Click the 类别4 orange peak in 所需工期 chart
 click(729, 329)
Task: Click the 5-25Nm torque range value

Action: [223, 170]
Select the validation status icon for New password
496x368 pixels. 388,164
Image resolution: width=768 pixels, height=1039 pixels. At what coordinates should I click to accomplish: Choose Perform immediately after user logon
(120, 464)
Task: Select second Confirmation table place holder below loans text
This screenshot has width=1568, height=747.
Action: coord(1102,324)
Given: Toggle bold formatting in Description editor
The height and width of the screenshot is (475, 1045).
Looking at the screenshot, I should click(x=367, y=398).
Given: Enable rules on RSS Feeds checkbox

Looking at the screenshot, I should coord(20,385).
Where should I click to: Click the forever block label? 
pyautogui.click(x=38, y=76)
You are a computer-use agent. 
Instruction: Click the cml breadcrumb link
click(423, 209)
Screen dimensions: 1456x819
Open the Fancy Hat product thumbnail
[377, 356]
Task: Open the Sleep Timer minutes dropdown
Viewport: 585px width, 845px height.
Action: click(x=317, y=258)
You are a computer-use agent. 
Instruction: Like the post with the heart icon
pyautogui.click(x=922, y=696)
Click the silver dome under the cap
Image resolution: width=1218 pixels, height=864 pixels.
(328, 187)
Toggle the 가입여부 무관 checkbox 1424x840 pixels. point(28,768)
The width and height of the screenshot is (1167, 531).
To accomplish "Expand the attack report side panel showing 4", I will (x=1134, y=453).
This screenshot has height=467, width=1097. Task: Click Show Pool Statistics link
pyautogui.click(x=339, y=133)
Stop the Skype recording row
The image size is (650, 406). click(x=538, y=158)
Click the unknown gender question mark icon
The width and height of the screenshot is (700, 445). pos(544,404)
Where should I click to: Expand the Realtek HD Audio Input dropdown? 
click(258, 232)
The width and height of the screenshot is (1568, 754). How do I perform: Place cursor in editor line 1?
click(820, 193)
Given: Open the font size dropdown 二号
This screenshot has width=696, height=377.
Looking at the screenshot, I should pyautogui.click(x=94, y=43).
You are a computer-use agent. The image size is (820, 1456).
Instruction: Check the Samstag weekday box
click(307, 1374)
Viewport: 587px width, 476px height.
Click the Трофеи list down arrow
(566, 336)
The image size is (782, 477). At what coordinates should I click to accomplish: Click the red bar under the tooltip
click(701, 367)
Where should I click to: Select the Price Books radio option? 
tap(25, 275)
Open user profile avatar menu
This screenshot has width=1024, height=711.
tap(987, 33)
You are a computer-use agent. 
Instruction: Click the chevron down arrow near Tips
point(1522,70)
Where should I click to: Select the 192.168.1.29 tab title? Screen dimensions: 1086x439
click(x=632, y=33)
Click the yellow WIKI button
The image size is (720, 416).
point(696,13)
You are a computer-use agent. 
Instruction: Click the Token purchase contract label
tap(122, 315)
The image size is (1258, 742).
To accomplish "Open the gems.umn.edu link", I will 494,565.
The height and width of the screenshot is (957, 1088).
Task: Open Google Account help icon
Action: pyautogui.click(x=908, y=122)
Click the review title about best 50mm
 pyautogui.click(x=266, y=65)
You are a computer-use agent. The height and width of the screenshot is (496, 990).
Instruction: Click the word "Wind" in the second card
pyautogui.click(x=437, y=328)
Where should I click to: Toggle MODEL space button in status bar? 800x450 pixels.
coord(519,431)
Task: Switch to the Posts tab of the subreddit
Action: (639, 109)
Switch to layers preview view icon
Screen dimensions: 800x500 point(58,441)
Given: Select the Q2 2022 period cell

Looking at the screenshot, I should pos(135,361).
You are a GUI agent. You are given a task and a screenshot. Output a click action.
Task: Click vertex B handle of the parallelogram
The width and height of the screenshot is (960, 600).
★ ★ ★ ★ ★ ★ ★
Instructions to follow
Repeat the whole listing, keeping every word exactly as it is.

Result
Click the 类别4 orange peak in 所需工期 chart
 click(729, 329)
Task: Click the 5-25Nm torque range value

Action: [223, 170]
Select the validation status icon for New password
496x368 pixels. 388,164
Image resolution: width=768 pixels, height=1039 pixels. At what coordinates should I click to accomplish: Choose Perform immediately after user logon
(120, 464)
Task: Select second Confirmation table place holder below loans text
This screenshot has width=1568, height=747.
Action: coord(1102,324)
Given: Toggle bold formatting in Description editor
The height and width of the screenshot is (475, 1045).
Looking at the screenshot, I should click(x=367, y=398).
Given: Enable rules on RSS Feeds checkbox

Looking at the screenshot, I should coord(20,385).
Where should I click to: Click the forever block label? 
pyautogui.click(x=38, y=76)
You are a computer-use agent. 
Instruction: Click the cml breadcrumb link
click(423, 209)
Screen dimensions: 1456x819
Open the Fancy Hat product thumbnail
[377, 356]
Task: Open the Sleep Timer minutes dropdown
Viewport: 585px width, 845px height.
Action: click(x=317, y=258)
You are a computer-use agent. 
Instruction: Like the post with the heart icon
pyautogui.click(x=922, y=696)
Click the silver dome under the cap
Image resolution: width=1218 pixels, height=864 pixels.
(328, 187)
Toggle the 가입여부 무관 checkbox 1424x840 pixels. point(28,768)
The width and height of the screenshot is (1167, 531).
To accomplish "Expand the attack report side panel showing 4", I will (x=1134, y=453).
This screenshot has height=467, width=1097. Task: Click Show Pool Statistics link
pyautogui.click(x=339, y=133)
Stop the Skype recording row
The image size is (650, 406). click(x=538, y=158)
Click the unknown gender question mark icon
The width and height of the screenshot is (700, 445). pos(544,404)
Where should I click to: Expand the Realtek HD Audio Input dropdown? 
click(258, 232)
The width and height of the screenshot is (1568, 754). How do I perform: Place cursor in editor line 1?
click(820, 193)
Given: Open the font size dropdown 二号
This screenshot has width=696, height=377.
Looking at the screenshot, I should pyautogui.click(x=94, y=43).
You are a computer-use agent. The image size is (820, 1456).
Instruction: Check the Samstag weekday box
click(307, 1374)
Viewport: 587px width, 476px height.
Click the Трофеи list down arrow
(566, 336)
The image size is (782, 477). At what coordinates should I click to accomplish: Click the red bar under the tooltip
click(701, 367)
Where should I click to: Select the Price Books radio option? 
tap(25, 275)
Open user profile avatar menu
This screenshot has width=1024, height=711.
tap(987, 33)
You are a computer-use agent. 
Instruction: Click the chevron down arrow near Tips
point(1522,70)
Where should I click to: Select the 192.168.1.29 tab title? Screen dimensions: 1086x439
click(x=632, y=33)
Click the yellow WIKI button
The image size is (720, 416).
point(696,13)
You are a computer-use agent. 
Instruction: Click the Token purchase contract label
tap(122, 315)
The image size is (1258, 742).
To accomplish "Open the gems.umn.edu link", I will 494,565.
The height and width of the screenshot is (957, 1088).
Task: Open Google Account help icon
Action: pyautogui.click(x=908, y=122)
Click the review title about best 50mm
 pyautogui.click(x=266, y=65)
You are a computer-use agent. The height and width of the screenshot is (496, 990).
Instruction: Click the word "Wind" in the second card
pyautogui.click(x=437, y=328)
Where should I click to: Toggle MODEL space button in status bar? 800x450 pixels.
coord(519,431)
Task: Switch to the Posts tab of the subreddit
Action: (639, 109)
Switch to layers preview view icon
Screen dimensions: 800x500 point(58,441)
Given: Select the Q2 2022 period cell

Looking at the screenshot, I should pos(135,361).
You are a GUI agent. You are given a task and a screenshot. Output a click action.
Task: Click vertex B handle of the parallelogram
The width and height of the screenshot is (960, 600).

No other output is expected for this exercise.